Go through the records and tally the lines that include the word "text". The answer is that total alone.

- **DATA**
- - -
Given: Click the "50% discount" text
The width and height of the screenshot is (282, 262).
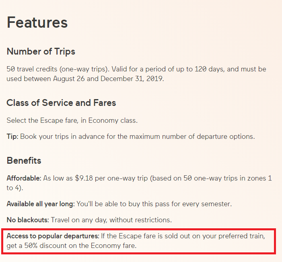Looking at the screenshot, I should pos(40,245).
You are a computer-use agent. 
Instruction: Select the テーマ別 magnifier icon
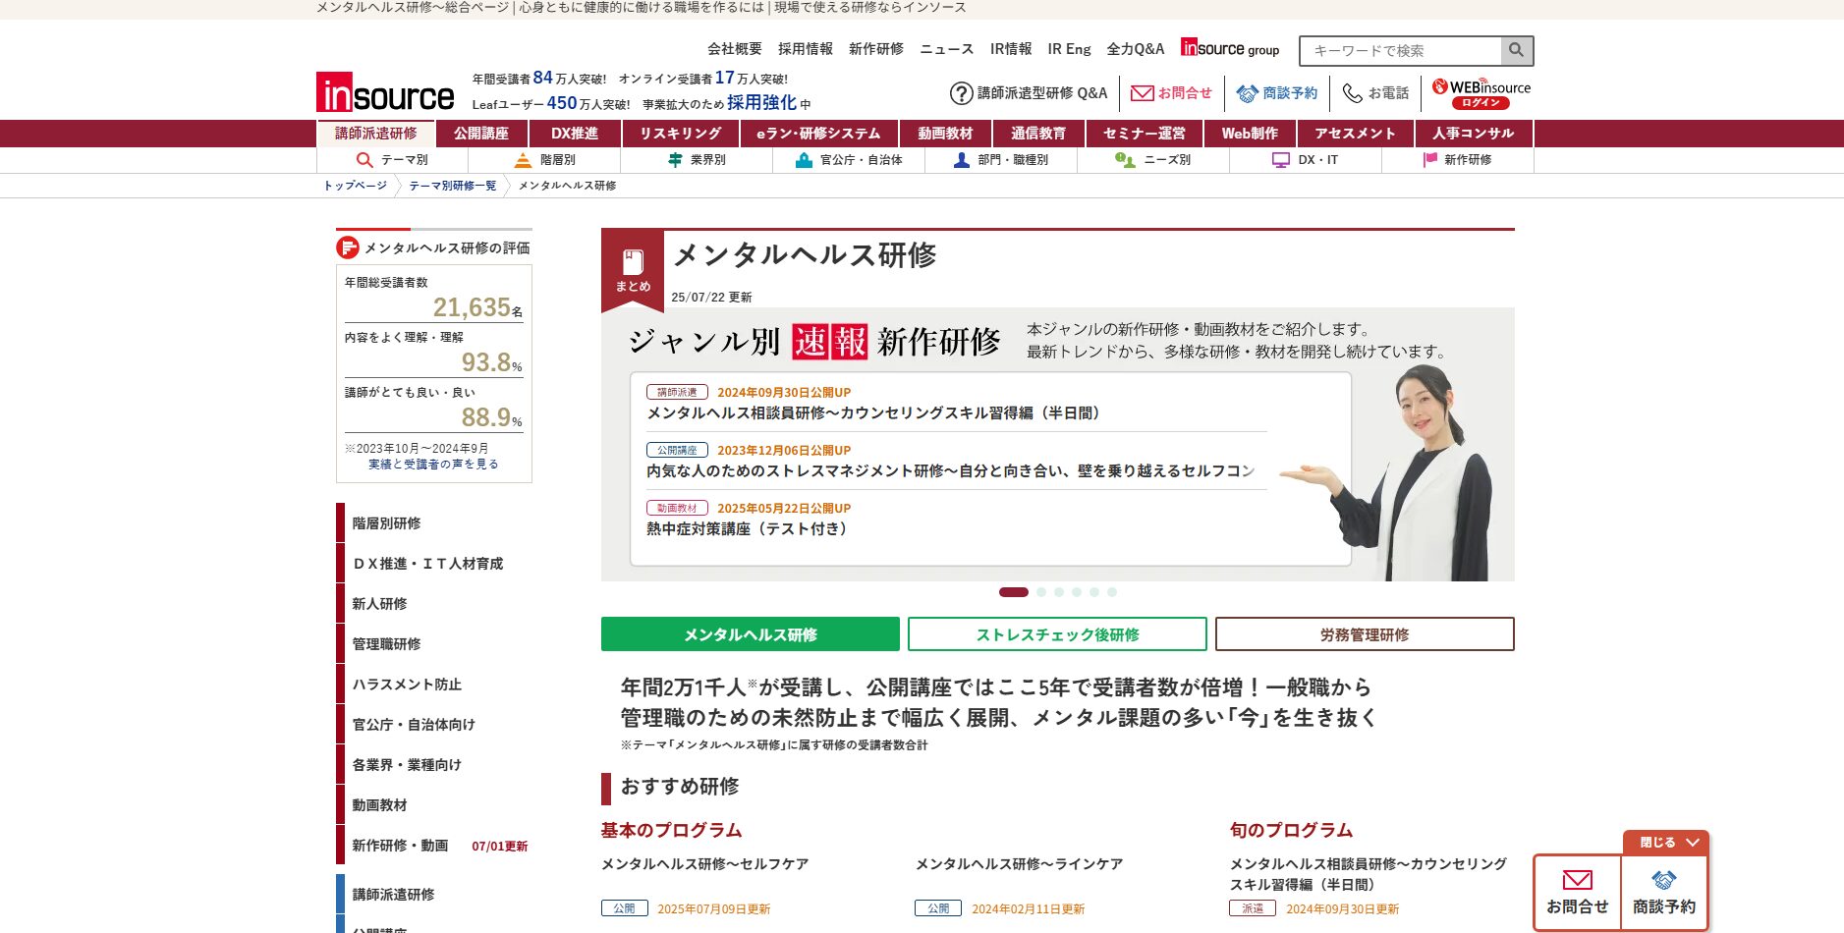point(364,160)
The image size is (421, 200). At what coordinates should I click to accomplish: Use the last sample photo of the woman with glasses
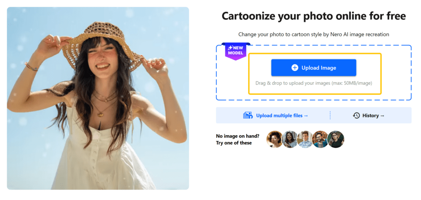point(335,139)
- - -
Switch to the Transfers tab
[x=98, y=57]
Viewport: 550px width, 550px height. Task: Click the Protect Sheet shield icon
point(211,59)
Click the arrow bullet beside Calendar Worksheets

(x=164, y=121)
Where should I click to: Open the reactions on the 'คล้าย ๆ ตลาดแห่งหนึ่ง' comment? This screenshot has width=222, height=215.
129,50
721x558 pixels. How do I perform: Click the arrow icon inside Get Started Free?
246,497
- - -
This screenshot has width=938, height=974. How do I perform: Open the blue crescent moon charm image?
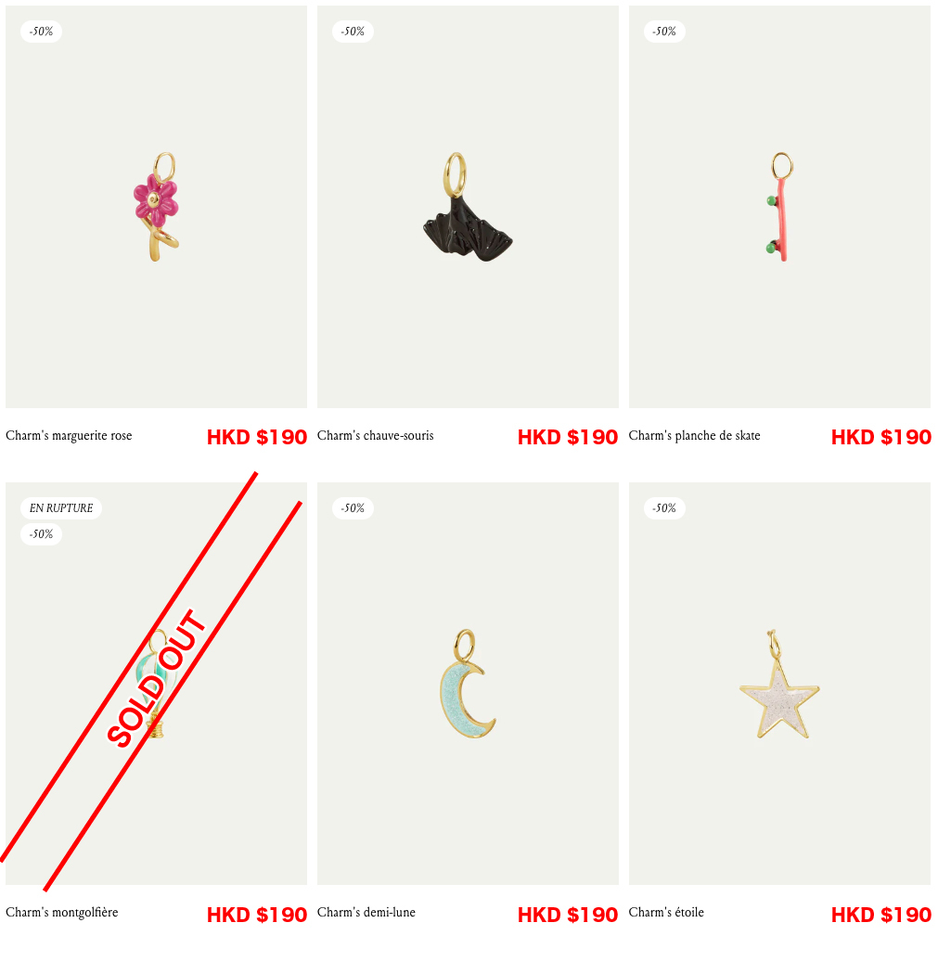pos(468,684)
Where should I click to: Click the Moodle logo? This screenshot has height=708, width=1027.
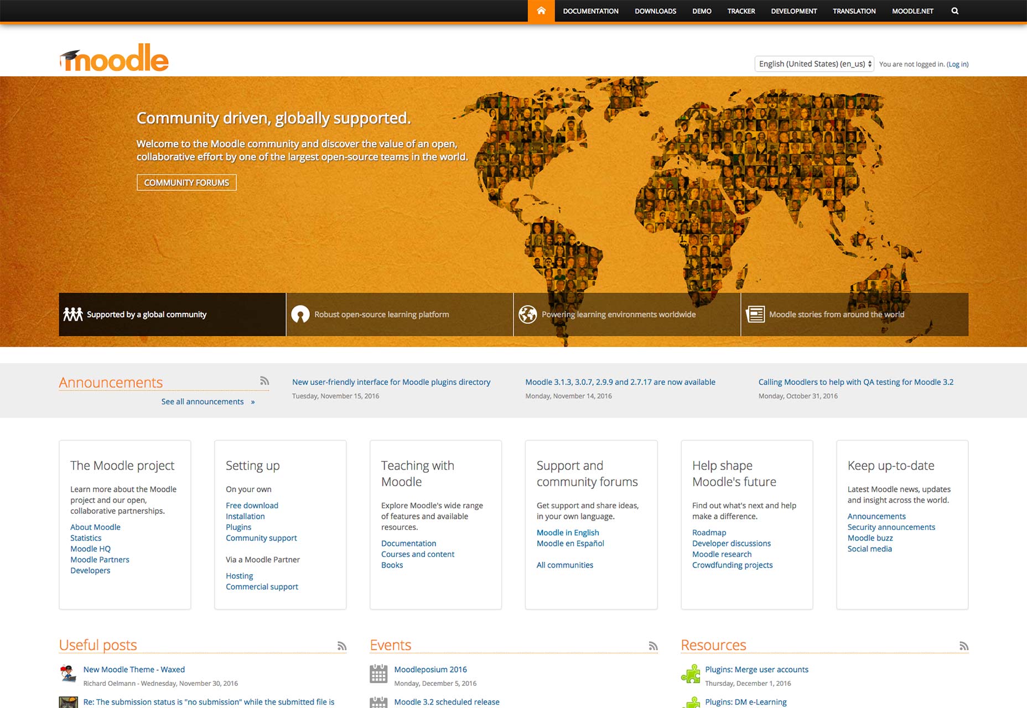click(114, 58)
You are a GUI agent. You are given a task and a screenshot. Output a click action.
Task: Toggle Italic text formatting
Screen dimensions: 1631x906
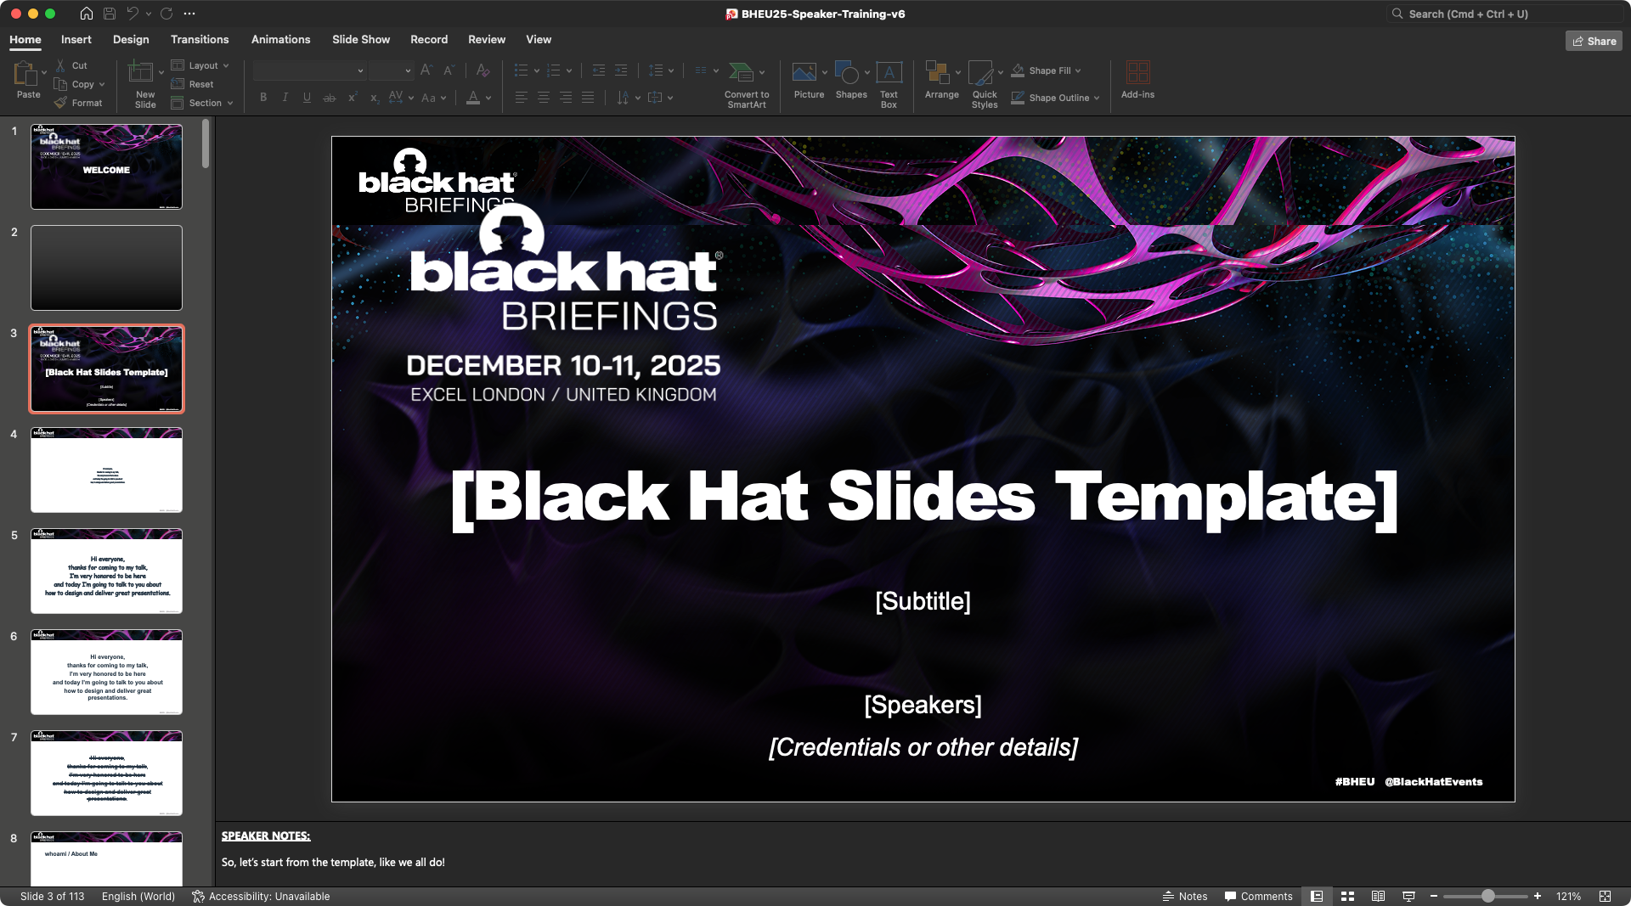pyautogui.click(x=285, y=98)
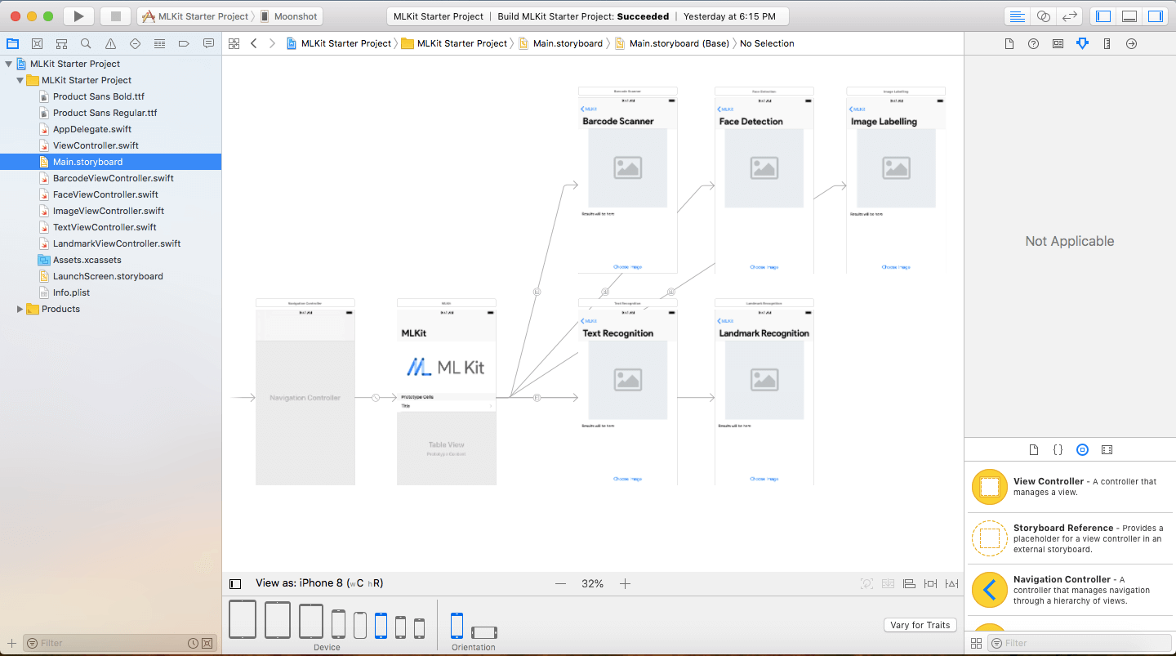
- - -
- **RESPONSE TO THE TASK**
2